At the end of the summer my family went to Indianapolis. One of our stops there was the Indiana Museum of Arts Sculpture Park.
One of the installations there is called Park of the Laments.
We walked through a dark tunnel to get to the exhibit, not knowing what was on the other side, not knowing the significance of the rock/basket walls around us. We were the only ones there, so we could take our time, checking it out.
Up the stairs and into a kind of courtyard, my family stepped onto the soft, well tended yard. I took in a big breath, glad for how peaceful it was there.
Then we read the flier to find out more about it.
Park of Laments was created to be a place of calling out, maybe in prayer or whatever else the visitor is inclined to do. It’s a space in which one can contemplate the wrong people do to one another, a place to lament it, an environment of letting it go.
I sat on a bench and looked at one of the walls, the trees and bushes soft against the rocks. I thought about genocide and human trafficking and the ways we harm one another. It’s dark, isn’t it? The ills of the world?
It’s easy to sit with those thoughts of darkness. It’s important that we know of them. That we wish to see an end to them. But, if you’re like me, the terror of it all can consume, dim the goodness that is still among us.
That was when I heard giggling. Then a little scream. A happy scream.
What I hadn’t noticed was the sprinkler on the other side of the courtyard. My kids took turns hopping through it, giggling and screaming, the day hot and the water ice cold.
I didn’t stop them. We were the only ones there, so I knew we wouldn’t disturb anyone.
In that place where one is asked to contemplate the bad, I saw that there is also relief. There is joy.
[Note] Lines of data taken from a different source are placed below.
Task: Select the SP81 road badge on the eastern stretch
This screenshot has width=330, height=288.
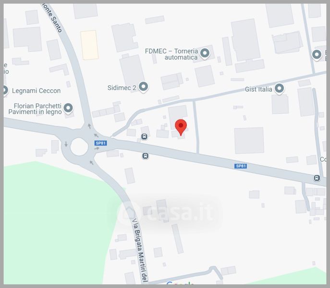Action: (x=241, y=166)
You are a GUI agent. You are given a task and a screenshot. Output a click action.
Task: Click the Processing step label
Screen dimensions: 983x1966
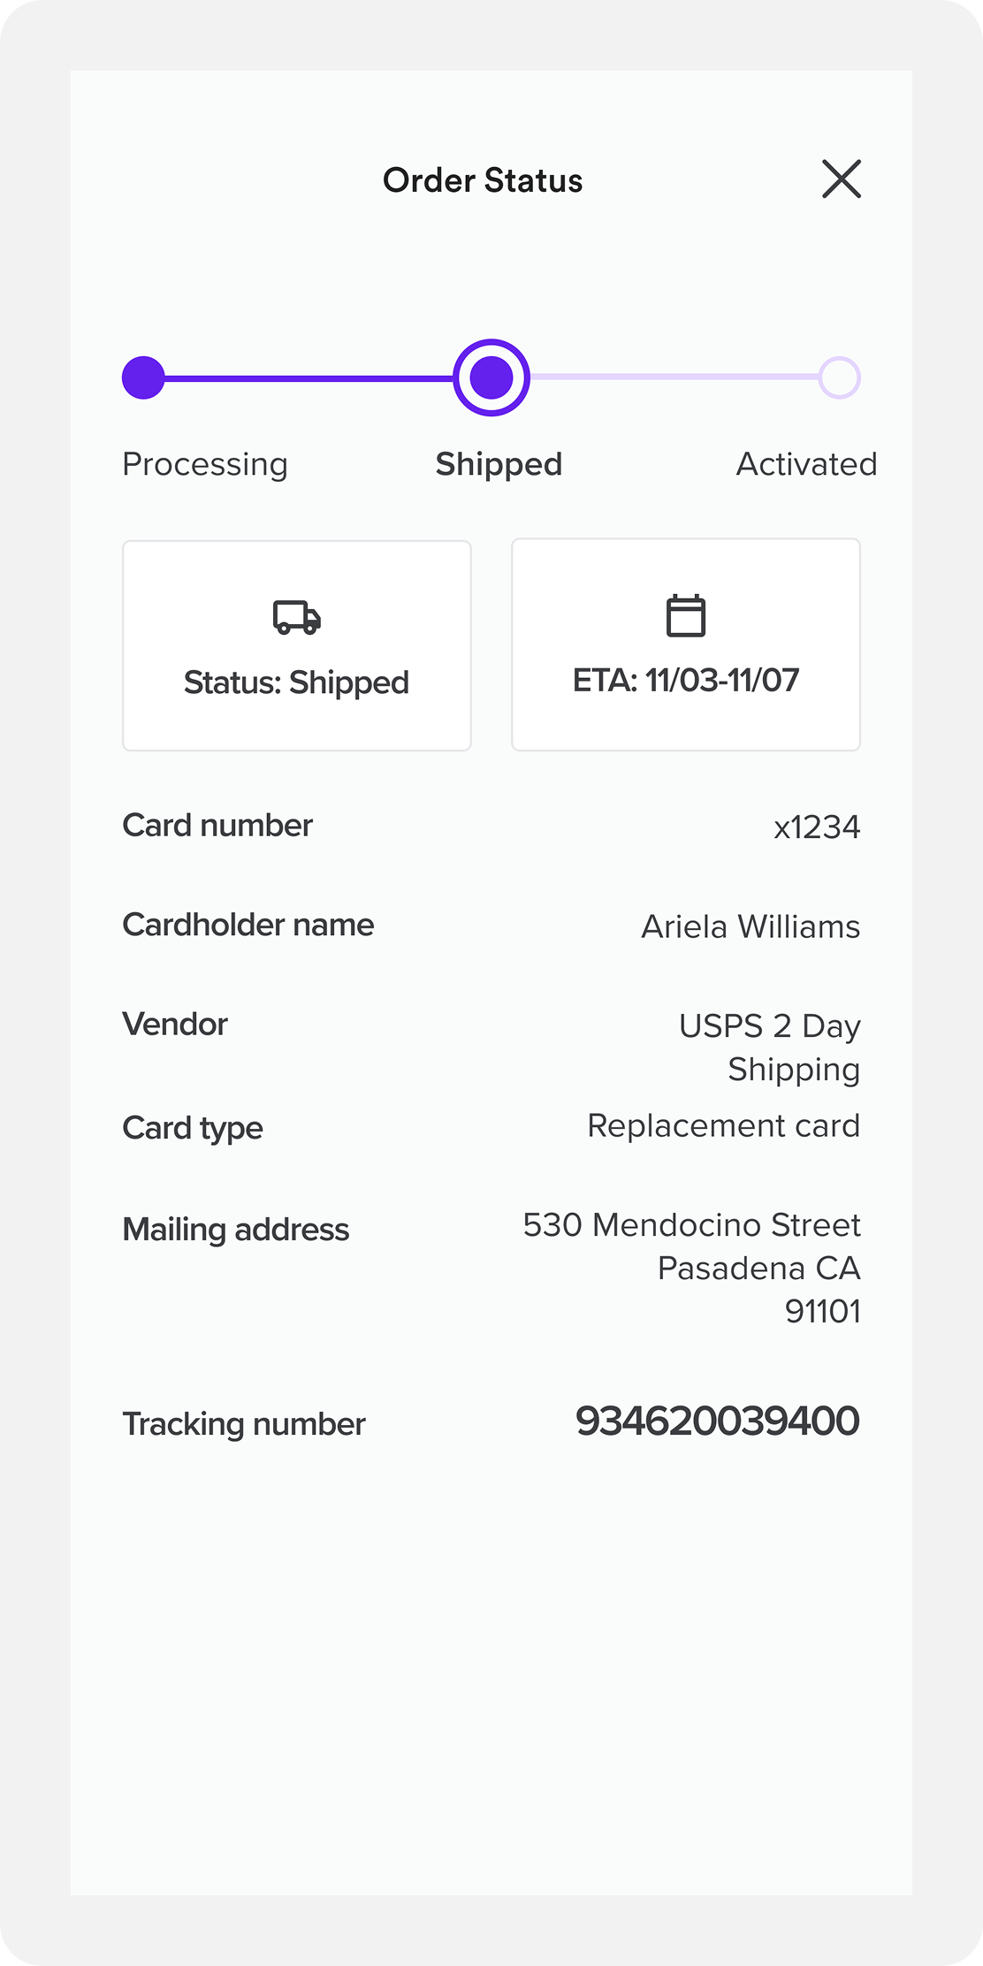[205, 464]
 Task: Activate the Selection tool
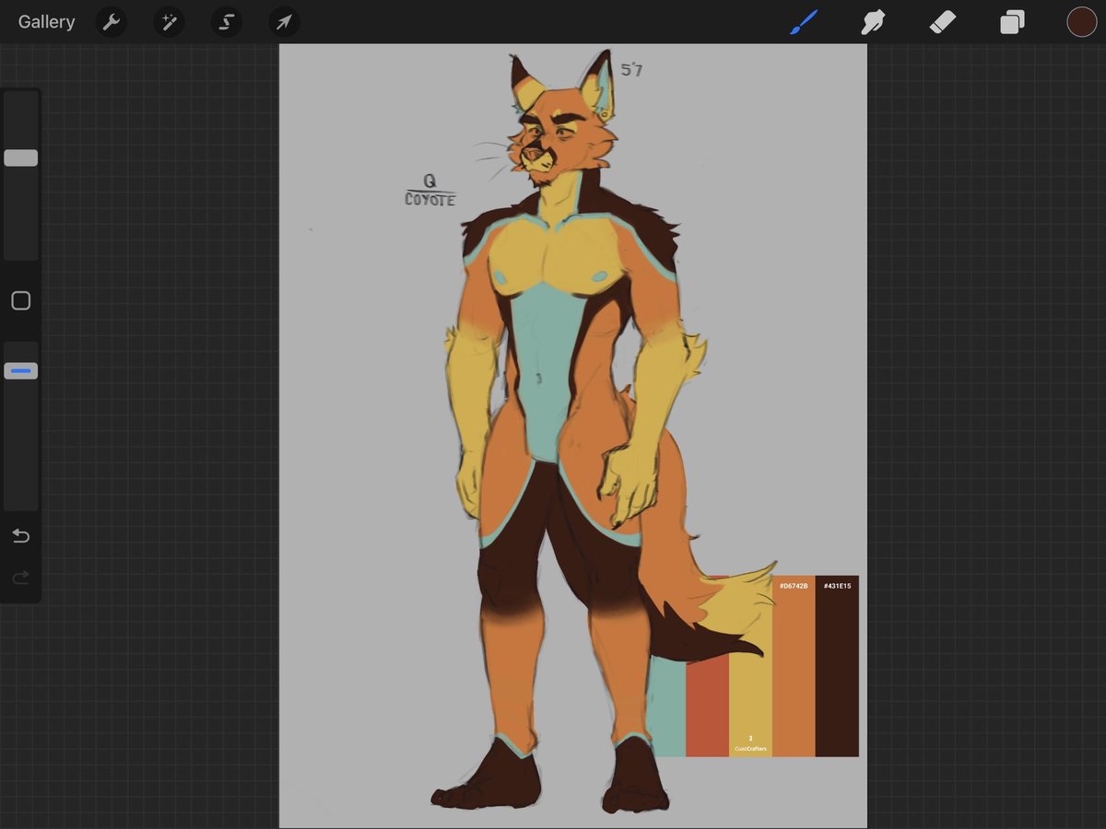point(226,21)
There’s this song we sing in church. It’s by Hillsong and is called No Other Name.
One stanza in that song gets me every single time.
Find hope, when all the world seems lost
Behold the triumph of the cross
His power, has trampled death and grief
Our life found in His name
The greatest name of all.
Today, even in the midst of bad reports and gloomy projections of the future, let’s be the people who in the midst of the muck and mud can find hope. Let’s be the people who, not only seek hope, but share it as well.